Ci sono storie che profumano di casa, di quelle che non si leggono solo sui documenti ufficiali ma che si sentono camminando per le strade delle nostre frazioni. Quella che vi raccontiamo è una di queste: la storia di un impegno che si fa mattoni, stanze e, soprattutto, servizi per la gente.
Con la firma del contratto di locazione avvenuta giovedì 30 luglio, l’ex scuola di Motta e i locali di Montorsi smettono di essere solo “immobili comunali” per trasformarsi nel cuore pulsante delle attività della Cooperativa Sociale “AniMa” e dell’Associazione “De Nicola Assistenza Trasporto Soccorso ODV”.
Dietro questo traguardo c’è una sinergia preziosa. Per questo, un ringraziamento profondo e sentito va al Sindaco Alessandro De Pierro e a tutta la Giunta del Comune di Sant’Angelo a Cupolo. La loro lungimiranza e la volontà di valorizzare il patrimonio dell’Ente per scopi sociali hanno permesso che questi spazi non restassero vuoti, ma venissero restituiti alla cittadinanza in una veste nuova e utile.
È la dimostrazione che quando le istituzioni ascoltano il territorio, nascono progetti capaci di fare la differenza. Ma cosa accadrà tra queste mura? Non si tratta “solo” di assistenza. La Cooperativa AniMa porta con sé un bagaglio fatto di assistenza socio sanitaria, servizi alla comunità, programmi per chi ha bisogno; senza dimenticare l’importante lavoro dell’Associazione De Nicola nel trasporto con mezzi attrezzati e nella formazione salvavita, come i corsi BLS-D e di primo soccorso.
Per capire meglio l’emozione di questo momento, abbiamo lasciato che fosse il presidente Antonio De Nicola, anima (è proprio il caso di dirlo) di questo progetto, a raccontarsi…
Antonio, oggi è un giorno speciale. Cosa provi guardando quelle chiavi tra le tue mani? «Provo un’emozione difficile da spiegare a parole. Vedere la firma su quel contratto non è un atto burocratico, è il coronamento di un sogno. Vedere l’ex scuola di Motta e i locali di Montorsi pronti a riprendere vita mi riempie d’orgoglio. È il segno che il percorso fatto finora, con tanti sacrifici e tanta passione, era quello giusto».

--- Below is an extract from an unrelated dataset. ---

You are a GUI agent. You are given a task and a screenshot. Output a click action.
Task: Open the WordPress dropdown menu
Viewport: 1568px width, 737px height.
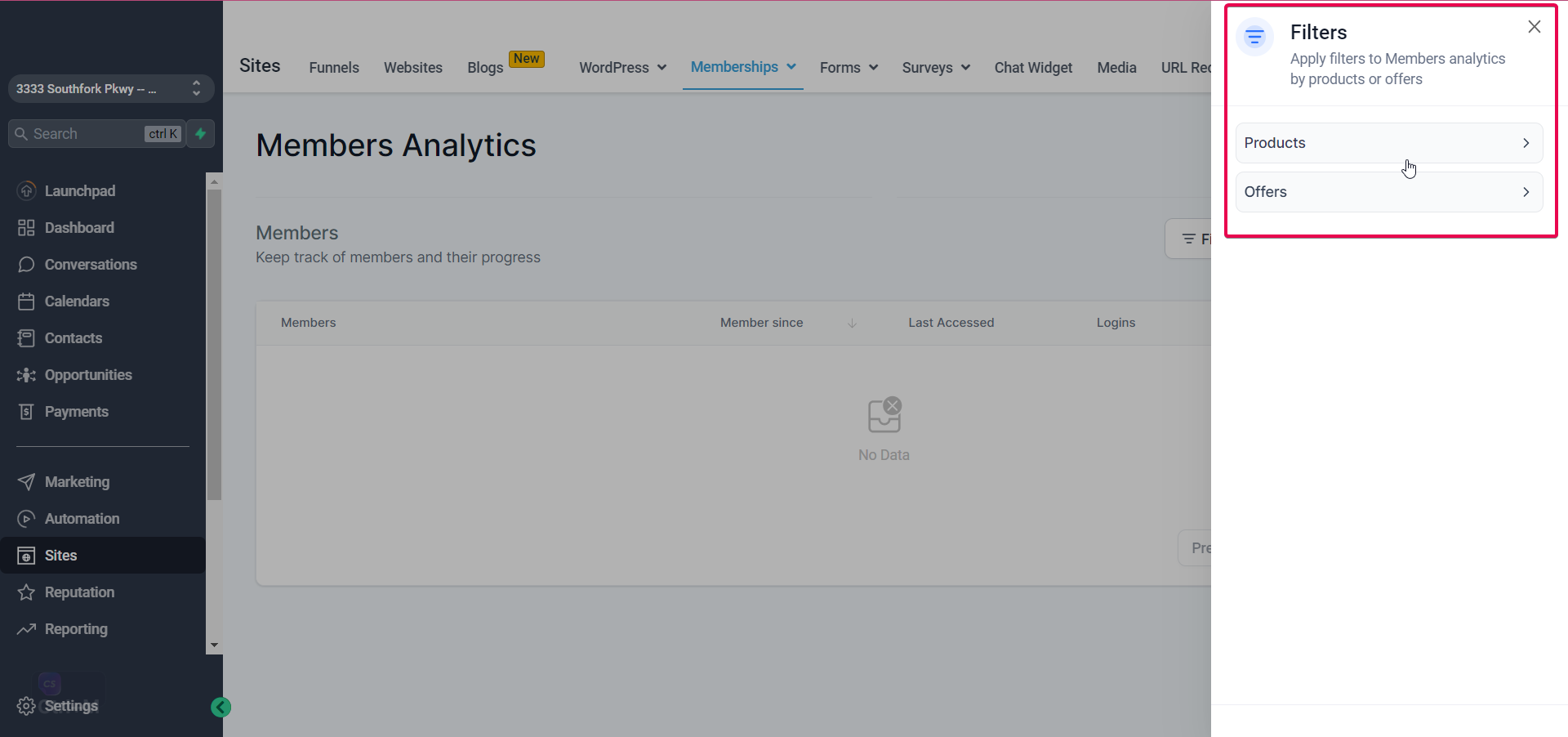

Si parla spesso di “territorio”. Per te cosa significa? «Significa non lasciare solo nessuno. Le nostre organizzazioni sono radicate a Benevento e provincia. Conosciamo le strade, i volti e le necessità della nostra gente. Portare i nostri servizi — dal trasporto assistito alla riabilitazione — proprio qui, nelle frazioni, è la realizzazione di quella “presenza” che abbiamo promesso nel nostro motto».
Qual è la tua visione per il futuro di questi spazi? «Il mio sogno è che diventino centri di inclusione e partecipazione. Oltre ai servizi presenti, guardiamo già al futuro: vogliamo potenziare la formazione e collaborare a progetti ambiziosi; vogliamo che la nostra esperienza diretta sul campo sia un valore aggiunto per tutta la comunità di Sant’Angelo».
Un messaggio per i cittadini? «Semplicemente: noi ci siamo. Questo traguardo non è mio, ma di tutti. Siamo qui per servire, per ascoltare e per prenderci cura di chi ha bisogno, con quella professionalità e quell’umanità che ci hanno sempre guidato. Il sogno sta diventando realtà, e il bello deve ancora venire».